Locomotion & Balance: How Humanoid Robots Learn to Walk

Walking on two legs is something most humans master by age two. For robots, it remains one of the hardest unsolved problems in engineering. This article explains why bipedal locomotion is so difficult, how engineers are tackling it, and where the technology stands today.

Why Walking Is So Hard for Robots

When you walk, you are — from a physics perspective — in a state of controlled falling. At almost every point during a stride, your centre of mass sits outside your base of support. You stay upright not because you are statically balanced, but because your brain, muscles, and sensory systems are constantly making tiny corrections at extraordinary speed. You do this without thinking. A robot has to be explicitly engineered to replicate every part of that process.

The challenge is compounded by several factors. A humanoid robot is essentially a tall, heavy inverted pendulum on small feet — an inherently unstable structure. Every step involves a complex sequence of coordinated joint movements across hips, knees, ankles, and the upper body. The robot must handle shifting loads, uneven surfaces, sudden disturbances like a push or a slope change, and transitions between standing, walking, turning, and stopping. All of this must happen in real time, with decisions made in milliseconds.

This is why, even after decades of research, locomotion remains the single greatest engineering bottleneck in humanoid robotics — and why so much current investment is focused on cracking it.

Static vs. Dynamic Walking

Early bipedal robots used what is called static walking. In this approach, the robot's centre of mass always stays directly above its feet. The robot essentially shuffles: it shifts its weight completely over one foot before lifting and placing the other. It's stable, but painfully slow and unnatural — more like a cautious toddler than an adult human.

Dynamic walking is what humans actually do. The body's centre of mass moves ahead of the supporting foot, creating a forward fall that is caught by the next step. This is far more energy-efficient and enables faster, more natural movement, but it requires the robot to maintain balance through continuous active control rather than geometric stability alone.

Almost all modern humanoid robots — from Boston Dynamics' Atlas to Unitree's H1 — use dynamic walking. The shift from static to dynamic locomotion was one of the defining breakthroughs in the field, first demonstrated convincingly by Honda's research programmes in the 1990s and early 2000s, which culminated in the ASIMO robot.

The Zero Moment Point (ZMP)

For decades, the dominant framework for planning and controlling bipedal walking has been the Zero Moment Point, or ZMP. The concept was introduced in 1968 by Serbian researcher Miomir Vukobratović and has been foundational to humanoid locomotion ever since.

The ZMP is the point on the ground where the combined forces of gravity and the robot's motion produce no net rotational torque in the horizontal plane. In practical terms: as long as the ZMP stays within the "support polygon" — the area defined by the robot's feet on the ground — the robot will not tip over.

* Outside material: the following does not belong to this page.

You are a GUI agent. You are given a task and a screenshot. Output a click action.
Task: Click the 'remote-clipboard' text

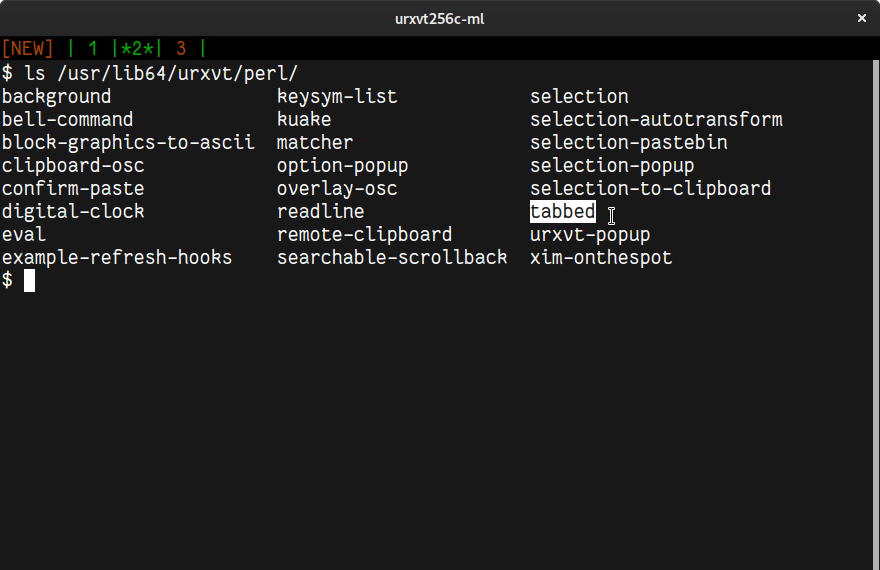364,235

ZMP-based control works by planning the robot's walking trajectory so that the ZMP never leaves the support polygon. Engineers use simplified mathematical models of the robot's dynamics — most commonly the Linear Inverted Pendulum Model (LIPM), which treats the robot as a point mass balanced atop a massless leg — to calculate viable walking patterns in real time.

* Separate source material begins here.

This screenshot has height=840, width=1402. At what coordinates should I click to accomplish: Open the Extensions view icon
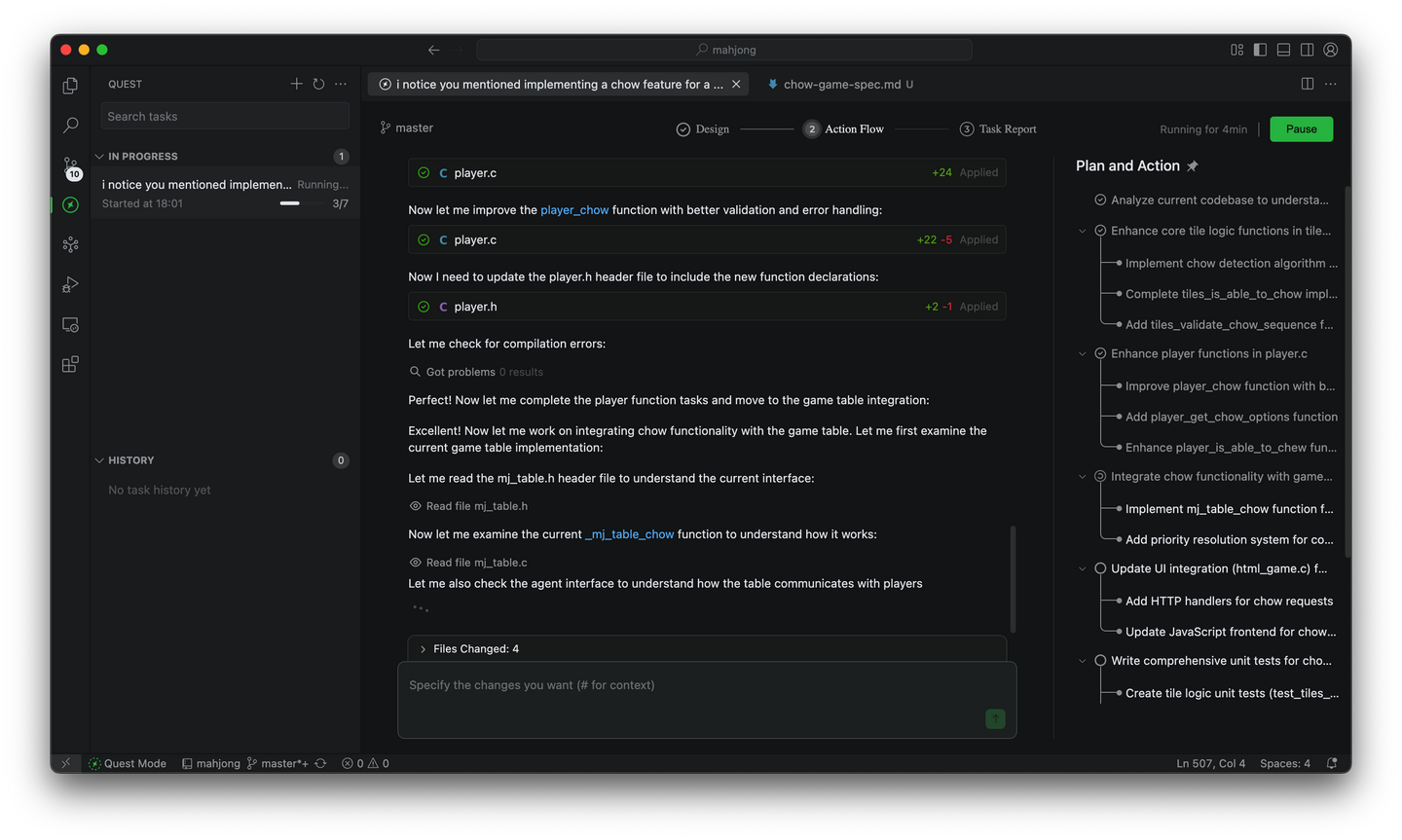[x=70, y=365]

Honda's ASIMO was one of the most successful demonstrations of ZMP-based control, achieving smooth walking, turning, and even stair climbing. The HRP series of robots developed in Japan's national research programmes also relied heavily on ZMP planning.

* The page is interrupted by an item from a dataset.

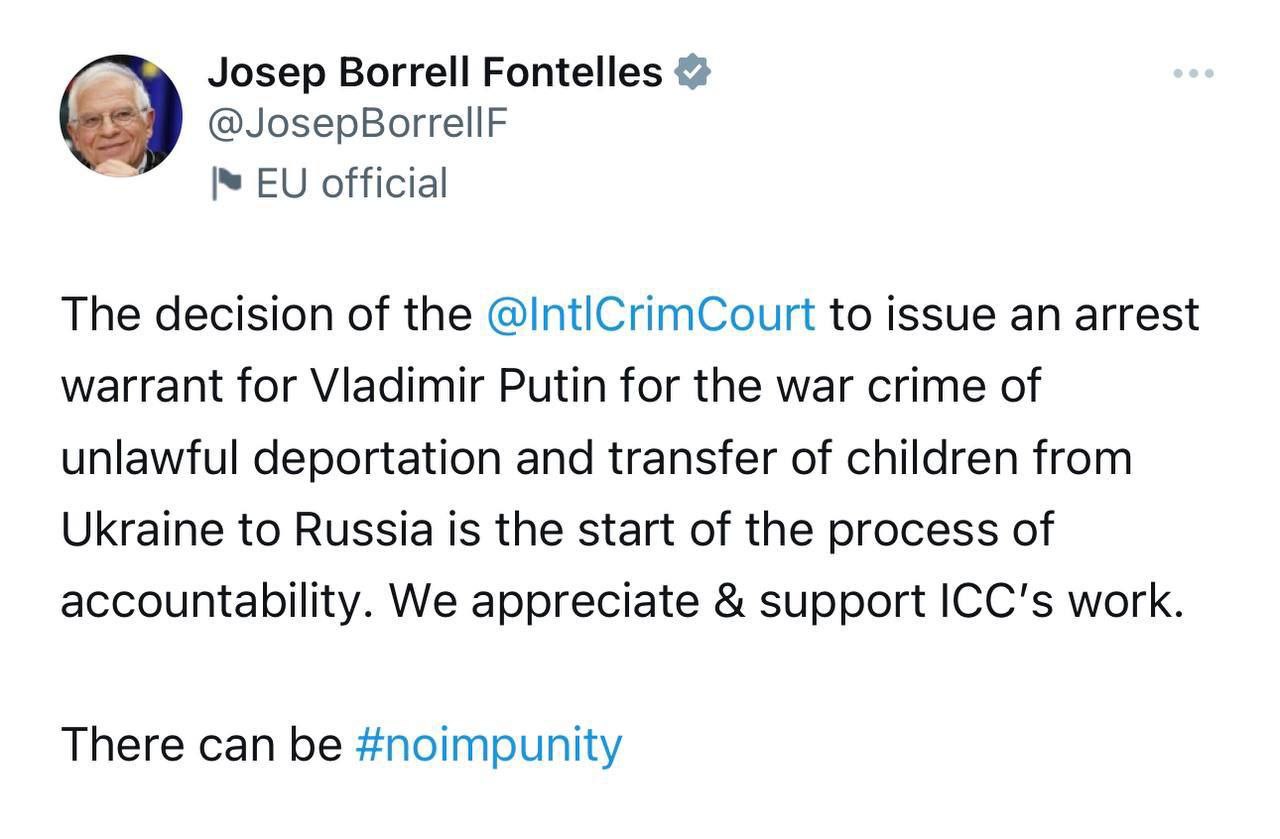Click the phrase "Ukraine to Russia"
The image size is (1280, 839).
(x=247, y=530)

ZMP works well for predetermined movements on flat, predictable surfaces. Its limitations become apparent in the real world: it struggles with unexpected disturbances, uneven or deformable terrain, and the kind of rapid reactive movements that humans make instinctively. This has driven the search for more flexible control methods.

Whole-Body Control

Whole-body control (WBC) takes a broader view of the problem. Rather than planning locomotion purely through the legs and feet, WBC coordinates the entire robot — torso, arms, head, and legs — as a single integrated system. This reflects what humans actually do when walking: we swing our arms, shift our hips, and lean our torso to maintain balance, especially when carrying objects, navigating obstacles, or recovering from a stumble.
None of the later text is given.